Reputation: 3915
First of all this is not a programming related question and I'm really very sorry for posting it on here but I really need to know about it. I am building a rss reader app and I just wanted to know that where is information about featured images into any rss xml. Following is an excerpt from the xml file I get from CNN rss but where is information about images.
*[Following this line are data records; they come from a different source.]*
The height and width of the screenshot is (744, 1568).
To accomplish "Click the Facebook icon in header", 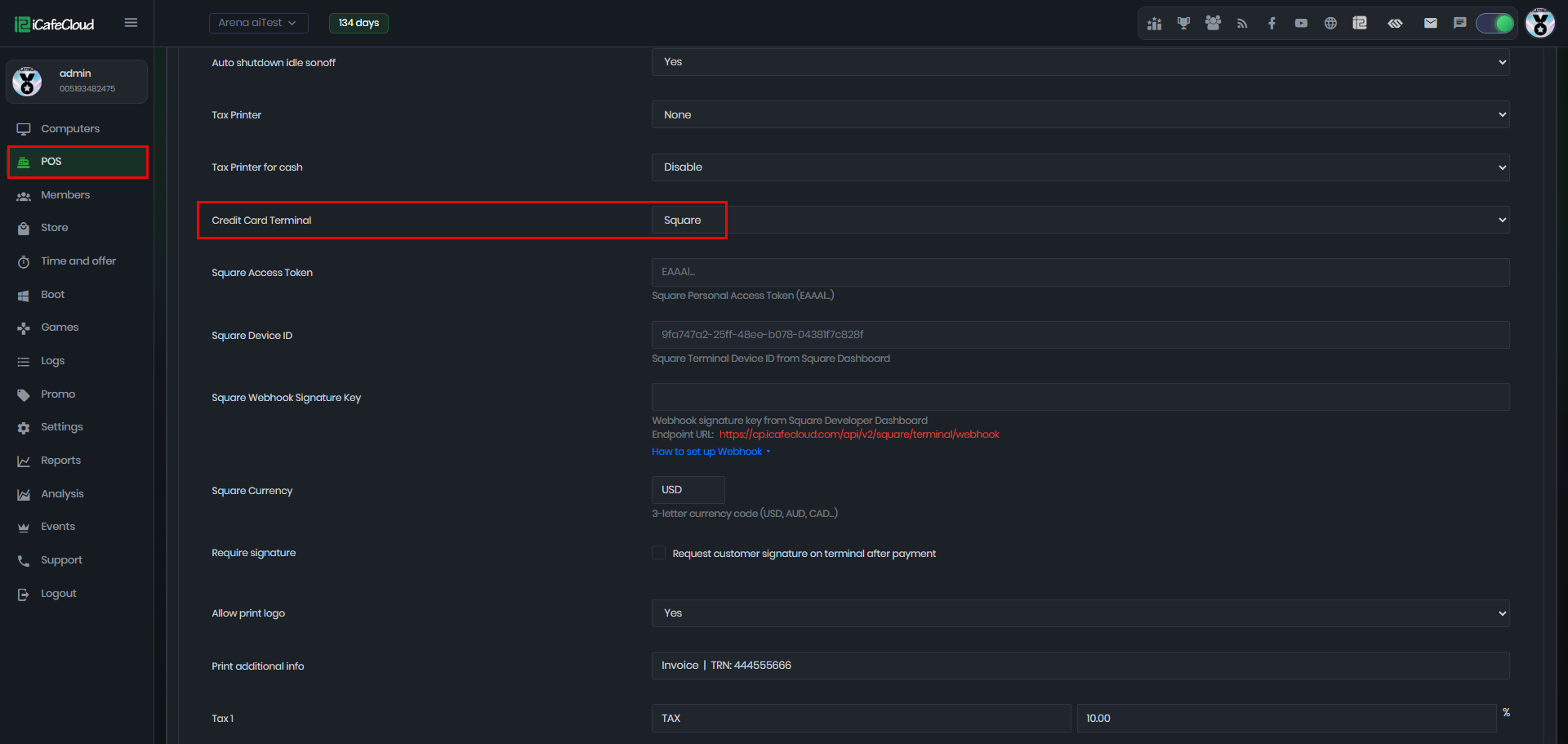I will pos(1272,23).
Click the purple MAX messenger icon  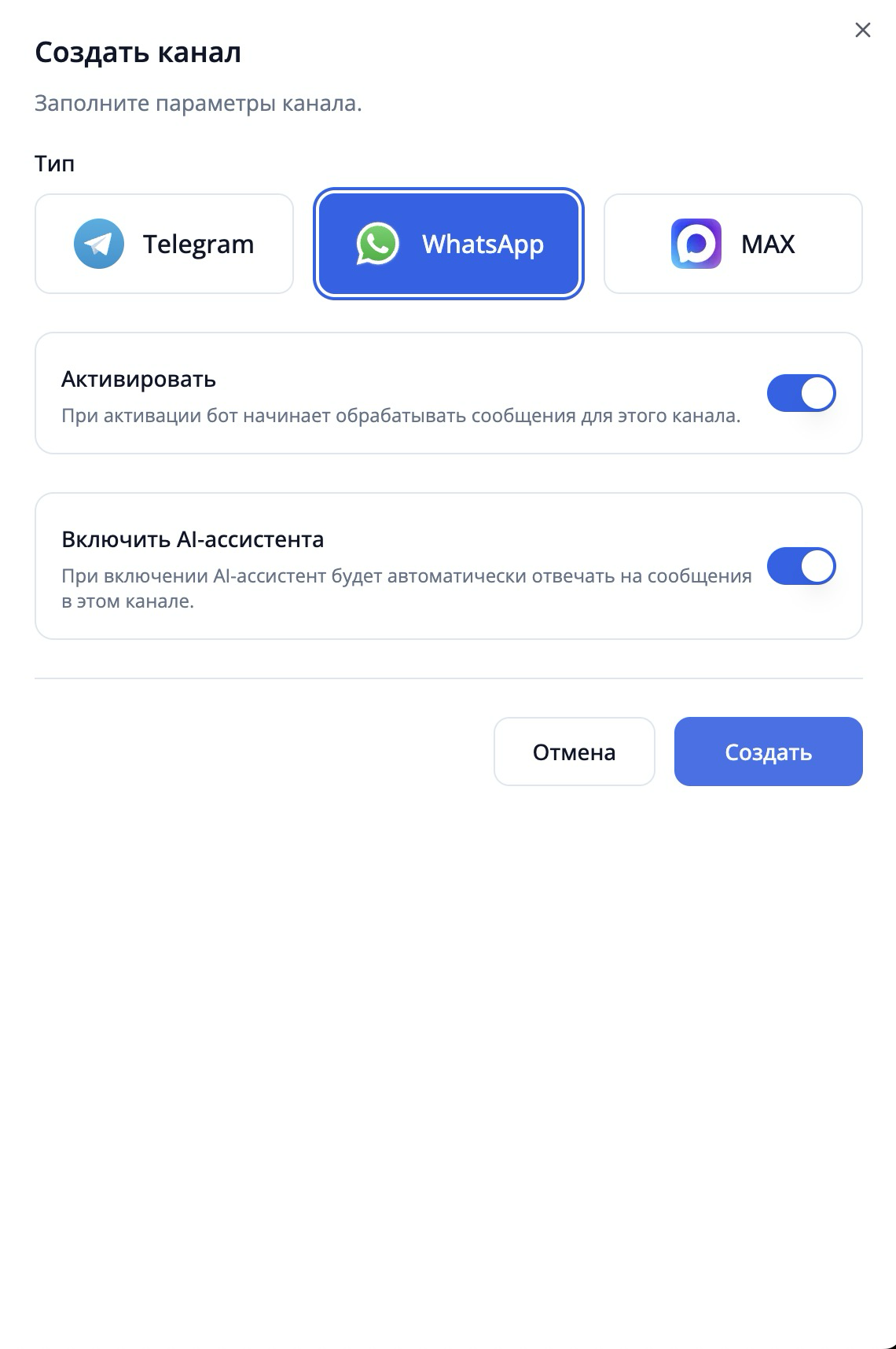(x=696, y=244)
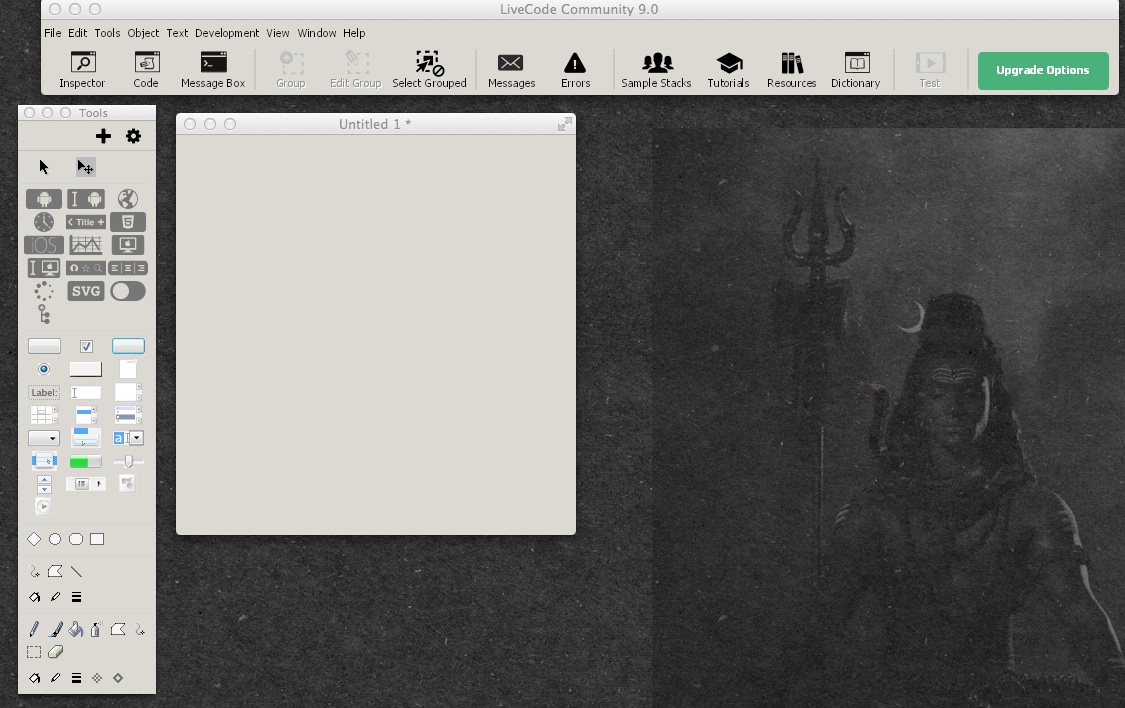Open the Dictionary reference
The height and width of the screenshot is (708, 1125).
click(855, 70)
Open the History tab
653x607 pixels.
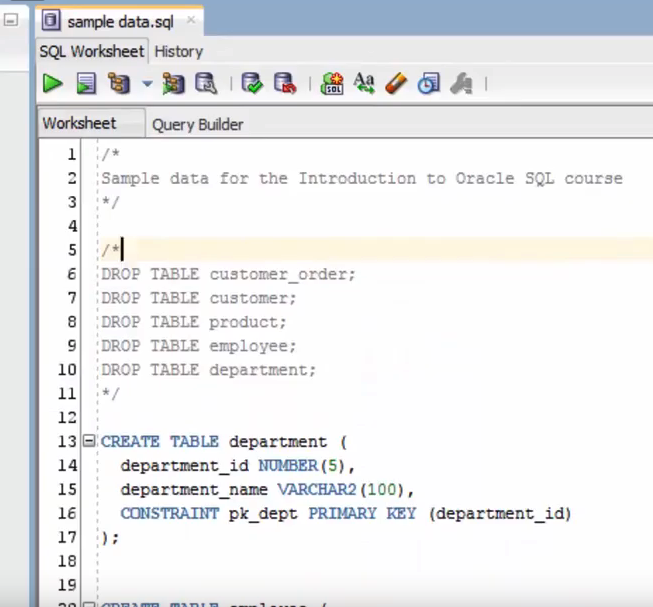coord(178,51)
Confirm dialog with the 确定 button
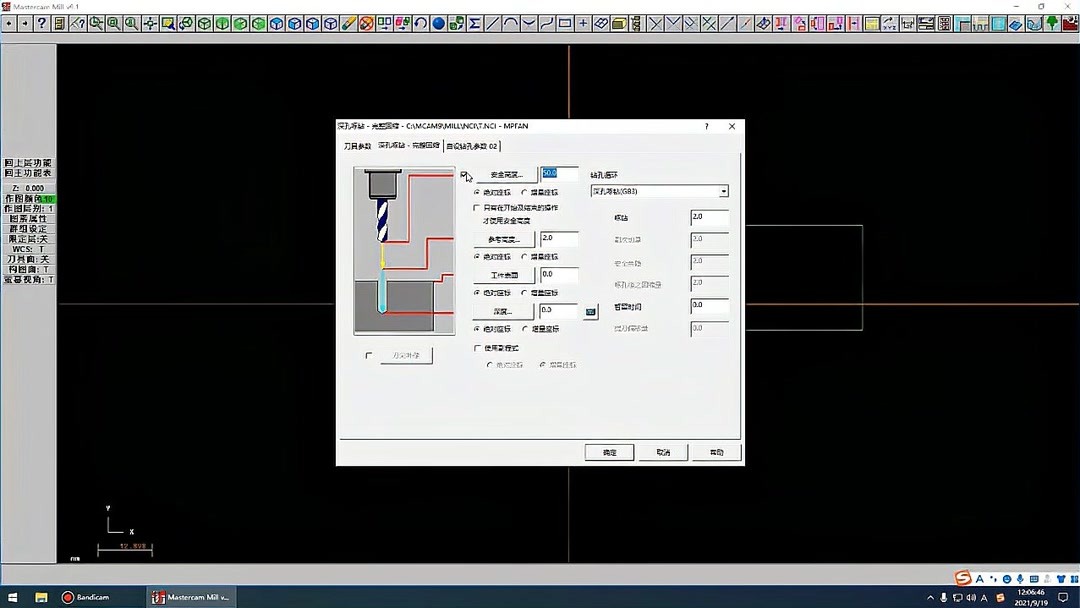Screen dimensions: 1080x608 pyautogui.click(x=609, y=452)
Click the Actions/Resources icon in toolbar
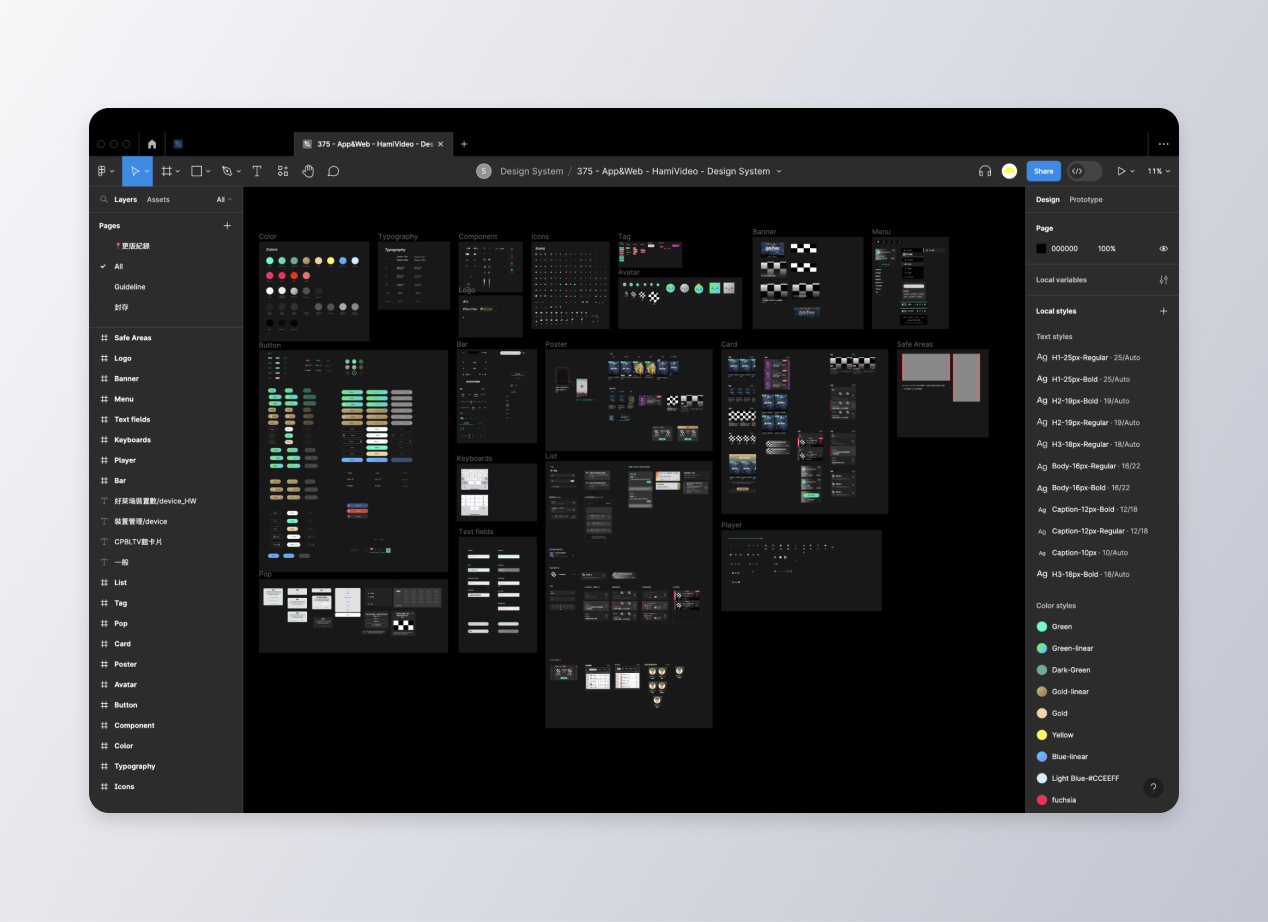Screen dimensions: 1268x922 (x=283, y=171)
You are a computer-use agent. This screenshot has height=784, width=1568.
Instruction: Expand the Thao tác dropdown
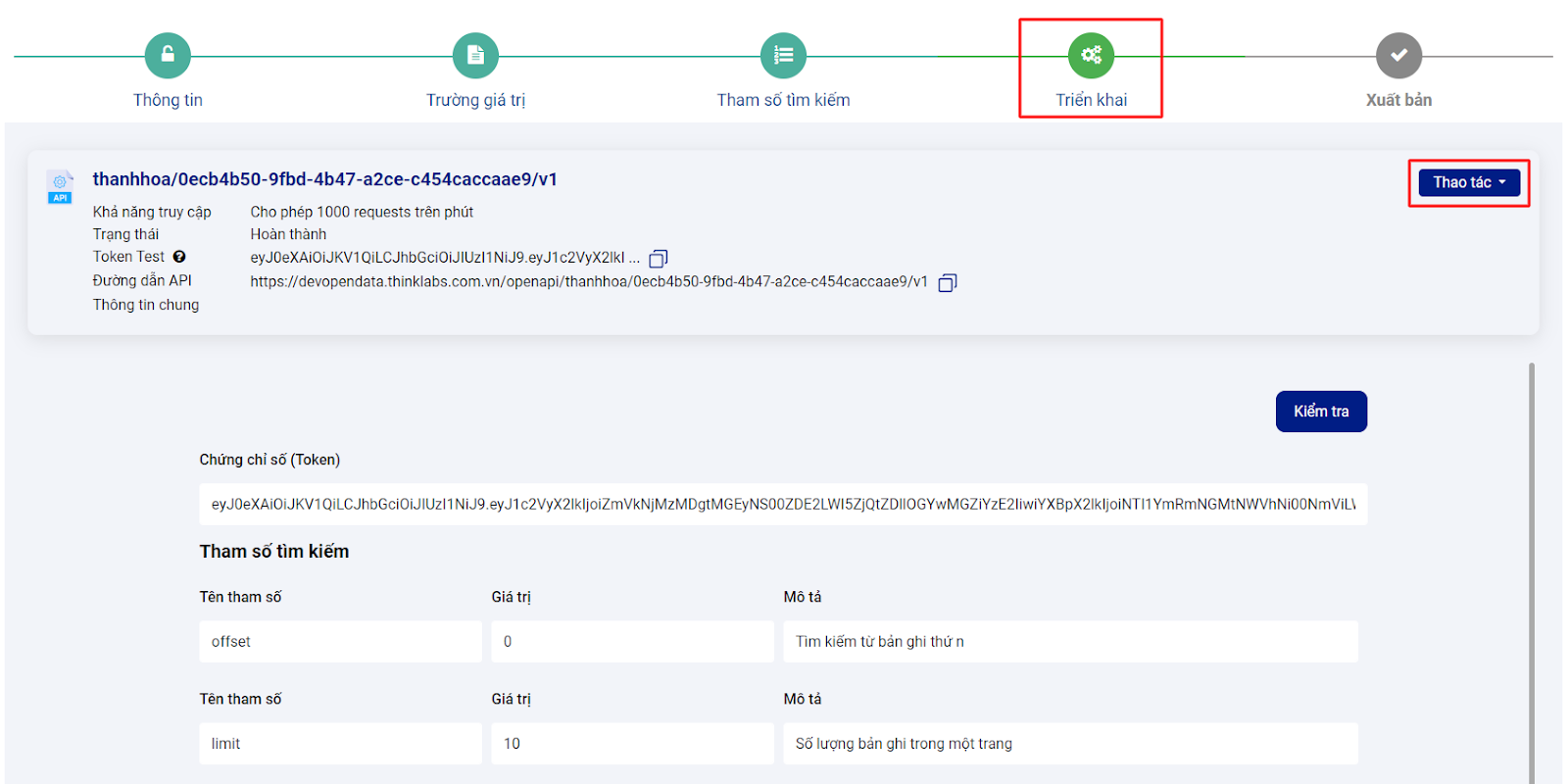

<item><title>Ice melt speeding up, study finds</title><guid>http://edition.cnn.com/2012/11/29/world/europe/climate-ice-sheets/index.html</guid><link>http://edition.cnn.com/2012/11/29/world/europe/climate-ice-sheets/index.html?eref=edition</link><description>Two decades of satellite readings back up what dramatic pictures have suggested in recent years: The mile-thick ice sheets that cover Greenland and most of Antarctica are melting at a faster rate in a warming world.</description><pubDate>Thu, 27 Jun 2013 08:59:27 EDT</pubDate></item>
<item><title>Twins 'stolen' from hospital rescued</title><guid>http://edition.cnn.com/2013/08/10/world/asia/china-baby-trafficking-twin-girls/index.html</guid><link>http://edition.cnn.com/2013/08/10/world/asia/china-baby-trafficking-twin-girls/index.html?eref=edition</link><description>Police in China have rescued twin baby girls allegedly sold by a maternity doctor, bringing the number of infants recovered from the suspected trafficking ring to three, state media reported. </description><pubDate>Sun, 11 Aug 2013 19:31:43 EDT</pubDate></item>
<item><title>HK makes $5M ivory bust</title><guid>http://edition.cnn.com/2013/08/08/world/hong-kong-ivory-tusk-seizure-august/index.html</guid><link>http://edition.cnn.com/2013/08/08/world/hong-kong-ivory-tusk-seizure-august/index.html?eref=edition</link><description>In one of the biggest busts of its kind in Hong Kong, customs authorities this week seized more than 1,100 ivory tusks, 13 rhino horns and five leopard pelts. The haul, found in a container shipped from Nigeria, is valued at more than $5.3 million.</description><pubDate>Sun, 11 Aug 2013 19:31:58 EDT</pubDate></item>
<item><title>Human transmission of H7N9</title><guid>http://edition.cnn.com/2013/08/07/health/china-bird-flu-transmission/index.html</guid><link>http://edition.cnn.com/2013/08/07/health/china-bird-flu-transmission/index.html?eref=edition</link><description>Until this week, no cases of human-to-human transmission of the deadly bird flu virus that broke out in China this year had been reported.</description><pubDate>Wed, 07 Aug 2013 22:16:18 EDT</pubDate></item>
<item><title>Doctor accused of taking newborns</title><guid>http://edition.cnn.com/2013/08/07/world/asia/china-baby-trafficking-shaanxi/index.html</guid><link>http://edition.cnn.com/2013/08/07/world/asia/china-baby-trafficking-shaanxi/index.html?eref=edition</link><description>Chinese health authorities have promised an overhaul in hospitals across the country following the arrest of an obstetrician for allegedly selling newborns to human traffickers, state media reports.</description><pubDate>Wed, 07 Aug 2013 03:38:22 EDT</pubDate></item>
<item><title>Chinese tourists targeted in Paris</title><guid>http://edition.cnn.com/2013/08/07/travel/chinese-tourists-paris-pickpockets/index.html</guid><link>http://edition.cnn.com/2013/08/07/travel/chinese-tourists-paris-pickpockets/index.html?eref=edition</link><description>It's known as the City of Light, but it risks becoming known as the city of the light-fingered.</description><pubDate>Wed, 07 Aug 2013 22:16:33 EDT</pubDate></item>
Do I have to write a web-crawler which follows the feed links and scrap images and text from the destination page? I just need to know how professional rss readers work.
FYI,I've googled a lot about this but was unsuccessful so that's why I am asking you people.Please help.
Upvotes: 1
Views: 911
Reputation: 2149
Since the information about the images are not stored in the xml, they have to get crawled somehow.
Do I have to write a web-crawler which follows the feed links and scrap images and text from the destination page?
Yes. For the cnn stories you linked, the title image is always inside the div class "cnn_stryimg640captioned".
You have to handle videos and image galleries (as headers) seperatly.
I just need to know how professional rss readers work.
Professional rss readers have some fancy algorithms which help them to determine which images are the relevant ones for an article. They don't always get it right, tough.
Upvotes: 1